Resident 2 admitted to the facility on 12/2/20 with diagnoses including traumatic brain injury, dementia and seizures.

A review of Resident 2's medical record revealed Resident 2 fell on the following dates:
*December 2020: 5, 8, 9, 11, 13 (twice), 15, 17, 22 and 23
*January 2021: 9

1. The 12/23/20 Post Fall Assessment revealed Resident 2 wore slippers without non-skid soles when she/he fell.

The 12/2/20 Fall Care Plan revealed a revised intervention on 1/6/21 which indicated the resident was to wear non-skid shoes and slippers. [The care plan did not have the intervention to wear non-skid footwear in place upon admission which is considered a standard fall prevention practice.]

On 1/31/23 at 12:35 PM Staff 2 (DNS) stated non-skid footwear was the standard of practice and generally put on care plans. Staff 2 verified Resident 2 wore shoes that did not have non-skid soles on 12/23/20.

2. A review of Resident 2's medical record revealed she/he had four prior unwitnessed falls between 12/2/20 through 12/12/20, was impulsive, had decreased cognition and experienced both hallucinations and delusions.

The 12/13/20 Post Fall Assessment revealed Resident 2 fell when she/he attempted to self-transfer off the toilet. The resident was observed by staff one minute prior to the fall.

The 12/2/20 Urinary Incontinence Care Plan revealed no supervision requirements prior to the resident's fall. A revised intervention dated 1/14/21 for the resident to have one person constant supervision and physical assist for safety.

On 1/31/22 at 12:35 PM Staff 2 (DNS) stated Resident 2 should have been under constant supervision in the bathroom.
Plan of Correction:
F689

Resident discharged from facility in Jan 2021.

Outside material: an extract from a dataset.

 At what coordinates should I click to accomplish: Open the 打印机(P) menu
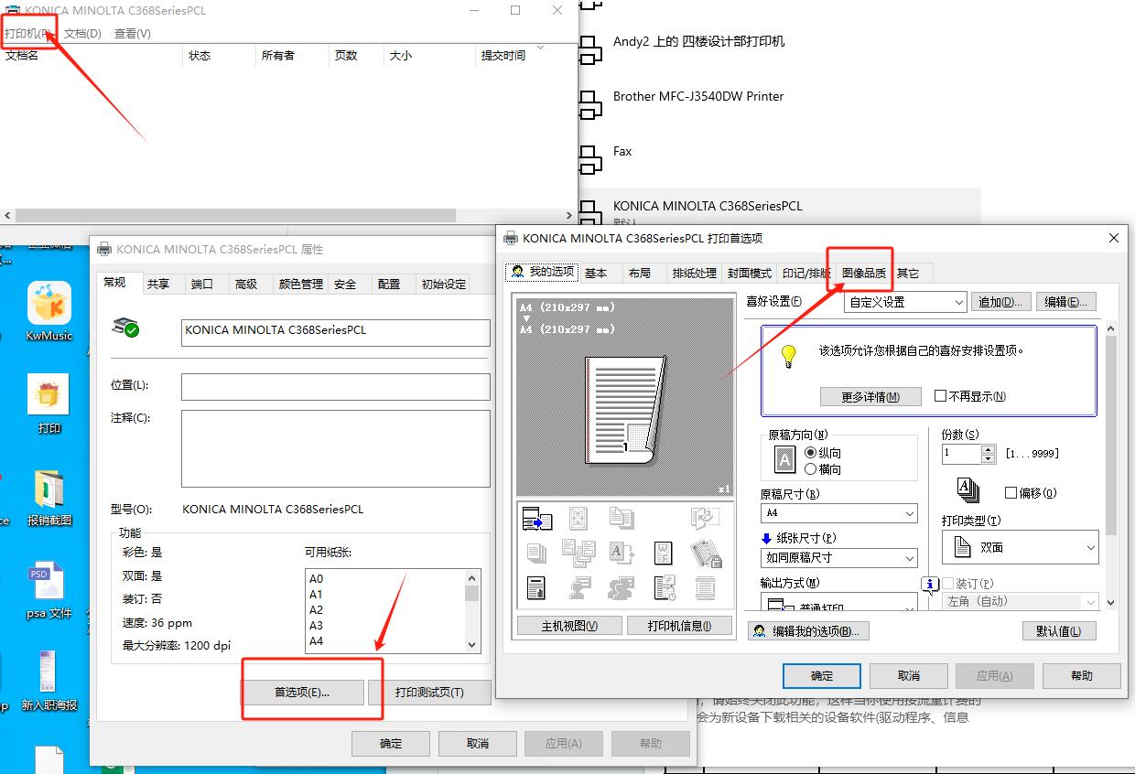[28, 33]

All residents with falls are potentially impacted by this citation.

In order to establish compliance a 100% audit of all fall care plans has been completed to confirm inclusion of non-skid footwear as an intervention, as tolerated by resident.

All Nursing staff have been re-inserviced on use of non-skid socks/shoes for residents, as they tolerate.

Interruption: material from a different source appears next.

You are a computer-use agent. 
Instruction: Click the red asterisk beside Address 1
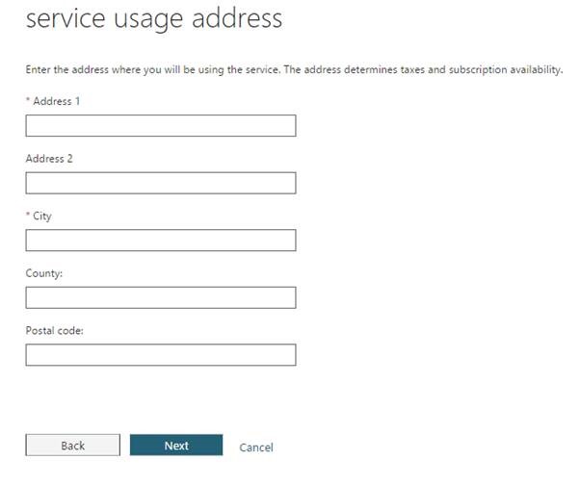coord(28,100)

All nursing staff have been re-inserviced on need for constant supervision with residents who have cognitive loss/impulse concerns during toileting.

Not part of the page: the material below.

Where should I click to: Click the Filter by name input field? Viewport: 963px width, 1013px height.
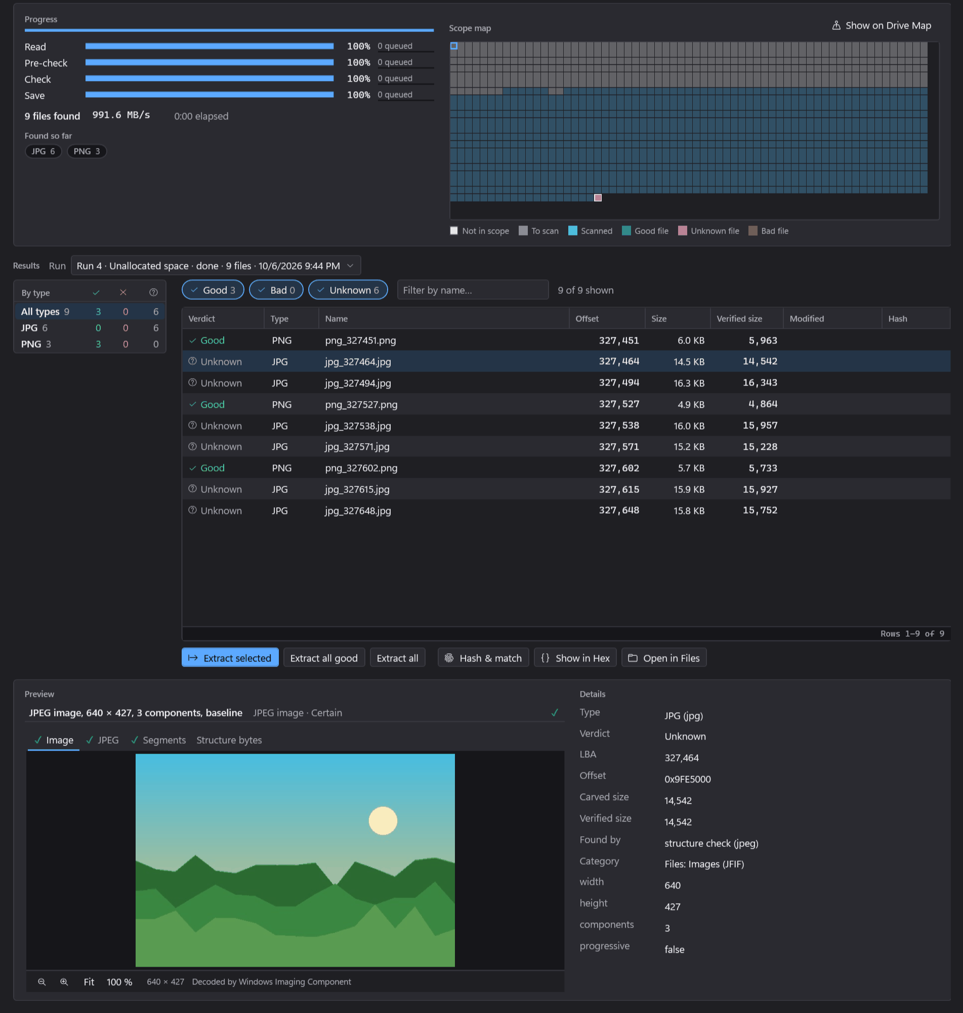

RCMS have been re-inserviced on Fall CP interventions based on admission risks, to include non-skid footwear.

DNS, or designee, will audit all new admission for inclusion of nonskid footwear in the fall care plan x4 weeks then random monthly X 90 days to ensure ongoing compliance.

DNS, or designee, will do random audits of residents being toileted to observe for constant supervision, as indicated by resident Care Plan. Audits will be done weekly X 4 and then random monthly X 90 days. to ensure ongoing compliance.

Results will be reported at the monthly QAPI.

Facility will be in compliance by 3/22/2023.

Citation #3: M0000 - Initial Comments

Visit History:
1 Visit: 1/31/2023 | Not Corrected
2 Visit: 2/23/2023 | Not Corrected

Citation #4: M9999 - STATE OF OREGON ADMINISTRATIVE RULES

Visit History:
1 Visit: 1/31/2023 | Not Corrected
2 Visit: 2/23/2023 | Not Corrected
Inspection Findings:
*************************
OAR 411-086-0140 Nursing Services: Problem Resolution & Preventive Care

Refer to F689
*************************

Survey ITH4

0 Deficiencies
Date: 9/15/2021
Type: State Licensure

Citations: 1

Citation #1: M0000 - Initial Comments

Visit History:
1 Visit: 9/15/2021 | Not Corrected

Survey 6OLH

1 Deficiencies
Date: 4/5/2021
Type: Focused Infection Control, Other-Fed

Citations: 1

Citation #1: F0884 - Reporting - National Health Safety Network

Visit History:
1 Visit: 4/5/2021 | Not Corrected
Inspection Findings:
Based on record review, the facility failed to report complete information about COVID-19 to the Centers for Disease Control and Prevention's (CDC) National Healthcare Safety Network (NHSN) during a seven-day period that reporting was required by regulation.

The CDC submitted data from the NHSN to the Centers for Medicare and Medicaid Services (CMS). Based on review of that data, CMS determined that between 03/29/2021 and 04/04/2021, the facility did not report complete information to NHSN about COVID-19 in the standardized format and frequency as specified by CMS and the CDC. This failure to report has the potential to cause more than minimal harm to all residents residing in the facility.